Back in August, 1914, as the Austro-Hungarian Empire lumbered into mobilization, Bishop Nicholas Budka did his duty by the government that paid most of his wages. Solemnly, he reminded young men of his Orthodox faith of their duty to show up as reserve members of the Hapsburg army.

There was one small problem. Bishop Budka's diocese was based in Winnipeg in Canada, a country that had just gone to war with His Imperial and Royal Majesty, Franz Josef I. And news of Budka's mistimed patriotism helped make life a lot tougher for his fellow Ukrainians at the hands of their patriotic Canadian neighbors. It helped justify the internment of several thousand Ukrainian men whose chief offence was being unemployed in a deep Canadian recession.

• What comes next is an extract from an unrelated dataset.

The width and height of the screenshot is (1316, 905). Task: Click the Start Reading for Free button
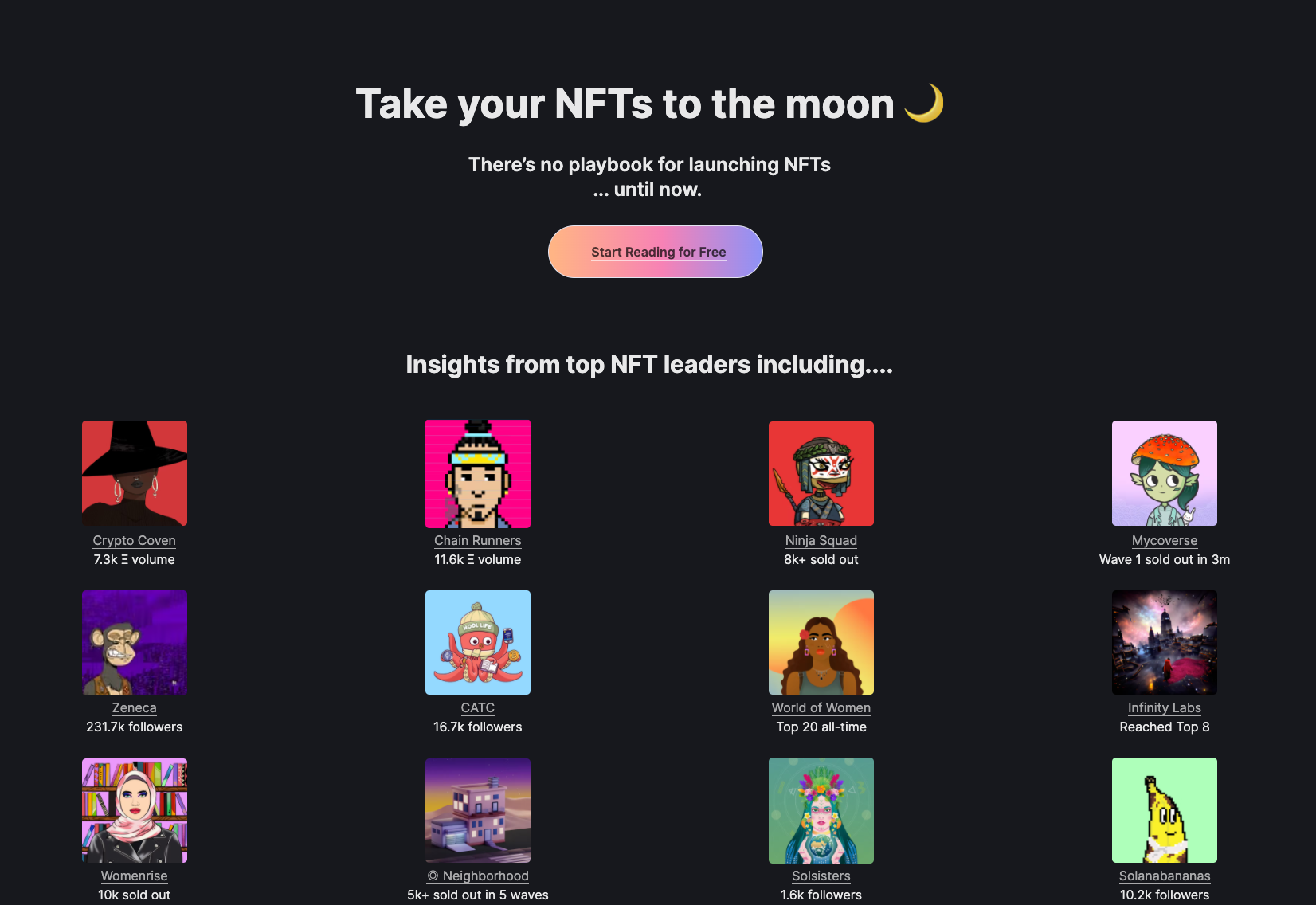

Reaction to Budka took months to develop. Initially, Sir Robert Borden's Conservative government issued public statements urging tolerance and respect for people whose governments happened to be at war with the British Empire. As Ottawa struggled with the unfamiliar problems of being at war, it was notorious that anyone who really wanted to fight for Germany or the Hapsburgs had little problem slipping over to the United States. Yet as the war continued, with the inevitable tales of enemy atrocities mixed with enemy victories, popular hysteria rose. Communities, clergy, even trade unions insisted that the government lock up "enemy aliens." Miners at Nanaimo and the Crowsnest Pass went on strike until erstwhile comrades of foreign origin were put behind barbed wire. Perhaps Ottawa should have ignored the public storm but the Borden government expected an election in 1915 and was listening to voters.

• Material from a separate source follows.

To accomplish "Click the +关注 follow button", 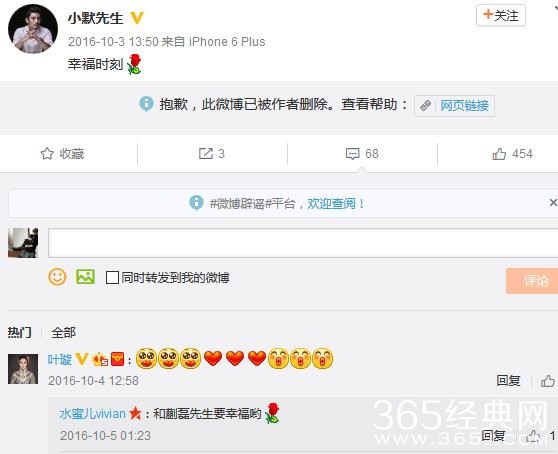I will click(501, 15).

Bishop Budka has long since been forgotten, not just by Ukrainian Canadians who want recompense for past injustices and old evils. Certainly Budka meant nothing to the Muslim imam in Edmonton whose response to the gulf war was to preach jihad against Canada's neighbor, friend and ally, the United States. Needless to say, this was a timely intervention only for bigots looking for an excuse to bully their Arab neighbors.

Any thoughtful person can understand the imam's passion. One can even understand the late Bishop Budka, though that does not undo the miserable experience of his contemporary co-religionists. Canadians can understand how old loyalties matter more than the frail affiliation to a Canada that, in normal times, scorns public expressions of patriotism as a dubious Americanism.

In December, 1941, when the Japanese attack on Pearl Harbor brought Canada in to the Pacific war, the Mackenzie King government considered issuing a proclamation reminding people of the loyalty and good citizenship of the 21,000 Japanese Canadians. Ministers rejected the idea, some of them on the claim that it was unnecessary to draw attention to what was obvious. Within weeks, the cabinet was making plans to intern those same Japanese Canadians on the argument that they could not be protected from attacks by bigoted, panic-stricken white neighbors.

These days, some Canadian Arabs are feeling a dose of what so-called "enemy aliens" felt back in 1914 or 1939 or 1941. School kids, with the cruelty of their species, make life miserable for Arab youngsters in the playground. Agents from CSIS, motivated by Saddam Hussein's appeals for Arab solidarity and his threats of worldwide terrorism, make their inquiries of people who have a well-founded terror of secret police. As the war continues and coalition forces face mounting casualties, setbacks and such sights as badly bruised pilots paraded on Iraqi television, will civility crack and shatter?

As in 1914, most Canadians start by promising themselves to be immensely tolerant and decent about the whole thing and gradually slip into the hideous old atavism that depicts the enemy as a subhuman monster.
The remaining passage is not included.